Anything you find out in Google in 20 seconds shouldn’t be asked in interview!!


Rethinking entrance process for higher education 

University entrance interview, a day in a life of aspiring students, which is going to play an instrumental role in deciding their future course of life, on this occasion one has to be very careful to ask the right questions, and to assess the candidates holistically. Even in that short period of interview candidates should be judged not only on technical grounds but on many more qualitative parameters as well, like their tenacity to learn, adaptability to new environment, receptiveness to new thoughts, respect to righteousness, having courage to put forth their ideas in which they believe, an ever questioning and inquisitive mind etc. different institutes use different mix of these and many other parameters to identify the right minds for their institutes and universities. Good news is that today institution’s focus is already started shifting from simply technical and quantitative aspects to perceptual, analytical and other qualitative aspects of candidate’s persona in the academic interview process.

Still many prominent educational institutes have apparently not been able to embrace the pleasant change which new information age is providing today. They still seem to be caught in the same old technical assessment issues when it comes to academic entrance process. Still asking basic technical and quantitative questions like it’s a quiz show running instead of an interview. For instance; questions like “Who conceptualised Garden City?” or “what are the sources of municipal finance?” or “What are the main elements/ components of so and so?” or “what do you know about such and such thing?” are wrong questions to ask today. Who designed what in which city in which year in which architectural style, how does it matter here, who cares? Asking such questions to a kid already or soon to be laced with smart-phone is irrelevant these days. Right question to ask are “How relevant you think is the garden city concept today?” (Explain the concept first, even if you have to), “What do you think can be possible innovative sources of income for a municipal body?” (no matter how bizarre is the answer, let’s face it) what are the takeaways from that architectural style (show them the images even if you have to, even if they don’t know a bit about that building or that architect), ask them about their perception, what do they think what’s so great or ugly about that design without being judgmental or biased, how relevant is that design today and so on.

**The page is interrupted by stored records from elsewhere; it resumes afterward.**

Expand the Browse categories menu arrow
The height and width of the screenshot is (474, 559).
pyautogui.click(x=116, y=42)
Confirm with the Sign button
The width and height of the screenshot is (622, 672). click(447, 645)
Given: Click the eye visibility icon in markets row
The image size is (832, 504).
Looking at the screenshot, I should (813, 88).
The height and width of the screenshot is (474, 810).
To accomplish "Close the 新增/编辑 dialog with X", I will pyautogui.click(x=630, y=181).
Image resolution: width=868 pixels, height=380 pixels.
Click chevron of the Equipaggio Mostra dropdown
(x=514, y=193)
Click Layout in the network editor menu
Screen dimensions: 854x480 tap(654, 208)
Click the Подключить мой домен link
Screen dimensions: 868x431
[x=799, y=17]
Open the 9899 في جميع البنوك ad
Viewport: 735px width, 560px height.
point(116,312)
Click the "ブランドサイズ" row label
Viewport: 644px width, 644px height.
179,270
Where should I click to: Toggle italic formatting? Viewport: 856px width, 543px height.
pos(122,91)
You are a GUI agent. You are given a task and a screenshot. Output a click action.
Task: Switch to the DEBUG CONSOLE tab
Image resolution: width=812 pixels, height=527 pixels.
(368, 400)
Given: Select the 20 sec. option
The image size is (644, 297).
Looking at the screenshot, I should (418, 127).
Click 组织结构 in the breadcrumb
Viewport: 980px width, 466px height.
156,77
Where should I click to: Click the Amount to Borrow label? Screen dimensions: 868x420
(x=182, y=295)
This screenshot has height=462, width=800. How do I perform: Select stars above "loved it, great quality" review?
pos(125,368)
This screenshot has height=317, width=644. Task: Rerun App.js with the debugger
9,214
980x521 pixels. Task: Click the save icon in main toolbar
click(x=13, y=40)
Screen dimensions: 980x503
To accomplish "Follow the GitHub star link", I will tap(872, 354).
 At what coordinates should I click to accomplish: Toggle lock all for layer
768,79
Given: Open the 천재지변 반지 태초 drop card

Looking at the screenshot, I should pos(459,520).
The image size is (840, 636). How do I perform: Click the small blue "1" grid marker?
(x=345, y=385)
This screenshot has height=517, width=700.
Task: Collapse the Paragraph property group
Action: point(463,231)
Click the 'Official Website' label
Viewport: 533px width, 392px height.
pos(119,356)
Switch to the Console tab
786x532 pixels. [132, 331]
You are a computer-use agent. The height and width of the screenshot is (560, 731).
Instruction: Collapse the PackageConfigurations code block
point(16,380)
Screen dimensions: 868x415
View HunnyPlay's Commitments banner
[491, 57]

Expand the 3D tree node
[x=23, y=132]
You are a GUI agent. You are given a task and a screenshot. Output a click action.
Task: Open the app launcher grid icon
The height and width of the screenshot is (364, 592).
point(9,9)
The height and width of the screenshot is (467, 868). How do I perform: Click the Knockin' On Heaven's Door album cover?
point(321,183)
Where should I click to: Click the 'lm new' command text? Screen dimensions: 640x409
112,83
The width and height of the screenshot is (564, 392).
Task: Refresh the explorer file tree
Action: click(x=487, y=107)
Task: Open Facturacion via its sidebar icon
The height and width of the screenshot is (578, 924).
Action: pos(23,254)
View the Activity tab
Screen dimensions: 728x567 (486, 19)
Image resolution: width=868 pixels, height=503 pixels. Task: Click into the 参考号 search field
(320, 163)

When they have all the quantitative information at their fingertips through internet, social and professional networking and all, they can’t afford to memorize encyclopedia of architecture or planning to get admission in architecture or planning institute, there is no need to do that. These new breed of candidates should be rather judged on their aptitude to analytically infer and logically translate the available information for a better world. They should be judged on their apparent intensity and inclination to learn rather than memorizing capability. After all they will be here in institute for few months or years, so they can always be taught those technical aspects they don’t know yet, but these technical and factual questions are no ground to judge their capabilities, no ground to accept or to reject them at this point of time.